Egyptians had trade routes through the Red Sea, importing spices from the "Land of Punt" and from Arabia.[9][10] By the time of Julius Caesar, several well-established combined land-sea trade routes depended upon water transport through the sea around the rough inland terrain features to its north. Navigation was known in Sumer between the 4th and the 3rd millennium BC.[11] The search for the source of spices in these maritime trade routes later led to the Age of Exploration.
Ancient seafaring
Maritime prehistory
There are indications as stone tools and traces left on a rhinoceros skeleton that suggest early hominids crossed the sea and colonized the Philippine island of Luzon in a time frame as early as 777,000 to 631,000 years ago.[12]
The lowered sea levels of the Pleistocene made some of the modern-day islands of Sundaland accessible via land bridges. However, the spread of anatomically modern humans across the Wallace line and into Sahul necessitated crossing bodies of water. Remains of stone tools and marine shells in Liang Sarru, Salibabu Island, North Sulawesi, dated to 32,000–35,000 years ago, is possible evidence for the longest sea voyage by Paleolithic humans ever recorded. The island was previously uninhabited by humans or hominins and can only be reached from either Mindanao or the Sangihe Islands by crossing an expanse of water at least 100 km (62 mi) wide, even during the low sea levels of the Pleistocene. Other evidence of early maritime transport are the appearance of obsidian tools with the same source on neighboring islands. These include the Philippine obsidian network (Mindoro and Palawan, c. 33,000-28,000 BP), and the Wallacea obsidian network (Timor, Atauro, Kisar, Alor, c. 22,000 BP). However, the method of crossing remains unknown and could have ranged from simple rafts to dugout canoes by the terminal Pleistocene.[13][14][15]
The sea crossing by humans to the Sahul landmass (modern Australia and New Guinea) from the Sundaland peninsula occurred around 53,000 to 65,000 years ago. Even with the lower sea level of that time, this crossing would have involved travelling out of sight of land – the overall distances involved at the possible crossing points are all over 55 miles. It is likely that large bamboo rafts were used, possibly with a sail of some sort. Up until 58,000 BP, the winds during the Northern Australian wet season were particularly favourable for making this crossing. The reduction in favourable winds after that date fits well with the single colonisation phase of Australia during prehistory.[16]: 26–29 [17][18]

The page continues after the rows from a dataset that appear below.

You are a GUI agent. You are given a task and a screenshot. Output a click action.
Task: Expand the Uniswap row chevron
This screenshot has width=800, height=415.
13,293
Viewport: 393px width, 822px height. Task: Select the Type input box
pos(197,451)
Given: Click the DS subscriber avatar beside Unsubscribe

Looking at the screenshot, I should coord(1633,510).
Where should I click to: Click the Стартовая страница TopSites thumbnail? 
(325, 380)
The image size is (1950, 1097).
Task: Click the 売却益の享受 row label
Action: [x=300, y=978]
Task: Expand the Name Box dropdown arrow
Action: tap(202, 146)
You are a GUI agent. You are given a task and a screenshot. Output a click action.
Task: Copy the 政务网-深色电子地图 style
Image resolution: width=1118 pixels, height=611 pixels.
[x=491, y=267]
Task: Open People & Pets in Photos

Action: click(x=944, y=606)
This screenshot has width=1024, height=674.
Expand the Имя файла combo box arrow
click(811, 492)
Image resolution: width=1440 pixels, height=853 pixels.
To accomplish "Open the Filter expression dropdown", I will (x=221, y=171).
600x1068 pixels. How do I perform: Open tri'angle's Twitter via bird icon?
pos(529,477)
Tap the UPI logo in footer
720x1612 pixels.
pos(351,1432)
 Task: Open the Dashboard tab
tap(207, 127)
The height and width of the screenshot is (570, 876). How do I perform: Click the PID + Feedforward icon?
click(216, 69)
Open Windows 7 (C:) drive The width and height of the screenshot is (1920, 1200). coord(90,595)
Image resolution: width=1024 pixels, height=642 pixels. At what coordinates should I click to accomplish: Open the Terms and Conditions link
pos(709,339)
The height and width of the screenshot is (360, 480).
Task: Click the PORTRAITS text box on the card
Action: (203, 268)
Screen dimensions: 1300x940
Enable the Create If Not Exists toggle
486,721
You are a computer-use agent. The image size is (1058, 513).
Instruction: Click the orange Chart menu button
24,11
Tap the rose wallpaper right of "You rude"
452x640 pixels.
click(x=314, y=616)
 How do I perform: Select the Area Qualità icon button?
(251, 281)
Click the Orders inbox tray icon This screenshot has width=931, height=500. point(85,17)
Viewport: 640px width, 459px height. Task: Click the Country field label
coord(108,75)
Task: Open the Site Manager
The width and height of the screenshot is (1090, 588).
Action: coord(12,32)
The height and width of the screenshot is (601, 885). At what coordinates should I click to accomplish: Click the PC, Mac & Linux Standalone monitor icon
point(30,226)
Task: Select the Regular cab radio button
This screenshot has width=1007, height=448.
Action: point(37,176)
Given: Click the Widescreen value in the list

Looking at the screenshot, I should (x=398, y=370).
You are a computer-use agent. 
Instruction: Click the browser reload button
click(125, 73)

In the history of whaling, humans are believed to have begun whaling in Korea at least 6000 BC.[19] The oldest known method of catching whales is to simply drive them ashore by placing a number of small boats between the whale and the open sea and attempting to frighten them with noise, activity, and perhaps small, non-lethal weapons such as arrows.[20]
The acquisition of the catamaran and outrigger boat technology by the non-Austronesian peoples in Sri Lanka and southern India is the result of very early Austronesian contact with the region, including the Maldives and Laccadive Islands. This is estimated to have occurred around 1000 to 600 BC and onwards, and led to the development of India and Sri Lanka's own maritime trade networks. This may have possibly included limited colonization that have since been assimilated. This is still evident in Sri Lankan and South Indian languages. For example, Tamilpaṭavu, Telugupaḍava, and Kannadapaḍahu, all meaning "ship", are all derived from Proto-Hesperonesian*padaw, "sailboat", with Austronesian cognates like Javaneseperahu, Kadazanpadau, Maranaopadaw, Cebuanoparáw, Samoanfolau, Hawaiianhalau, and Māoriwharau.[7]
Similarly the first encounter with large sea-going ships by the Chinese is through trade with Southeast Asian Austronesian ships (likely Javanese or Sumatran) during the Han dynasty (220 BC–200 AD) as recorded by the Chinese historian Wan Chen (萬震) in his 3rd century AD book "Strange Things of the South" (Nánzhōu Yìwùzhì — 南州異物志). This led to the development of China's own maritime technologies later on, during the Song dynasty in the 10th to 13th century AD.[23][24]: 38–42
At the furthest extents of the Austronesian expansion, colonists from Borneo crossed the Indian Ocean westward to settle in Madagascar and the Comoros by around 500 AD.[25][26]
Austronesian ethnicities used an advanced Navigation system: Orientation at sea is carried out using a variety of different natural signs, and by using a very distinctive astronomy technique called "star path navigation". Basically, the navigators determine the bow of the ship to the islands that are recognized by using the position of rising and setting of certain stars above the horizon.[29]: 10
Māori people of New Zealand are said to have Navigated following the zodiacal constellation of Scorpio, between Libra and Sagittarius in the southern sky positioned at about 16 hours 30 minutes right ascension and 30° south declination to find, Aotearoa, "The Land of the Long, White, Cloud".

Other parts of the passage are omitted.